Collected data:
((

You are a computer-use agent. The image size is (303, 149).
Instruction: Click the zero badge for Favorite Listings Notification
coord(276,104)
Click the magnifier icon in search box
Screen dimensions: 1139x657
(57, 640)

))

● ACTION ITEM
Restate the whole of the data exactly.

● RESULT FOR THIS TASK
You are a computer-use agent. The image size is (303, 149).
Instruction: Click the zero badge for Favorite Listings Notification
coord(276,104)
Click the magnifier icon in search box
Screen dimensions: 1139x657
(57, 640)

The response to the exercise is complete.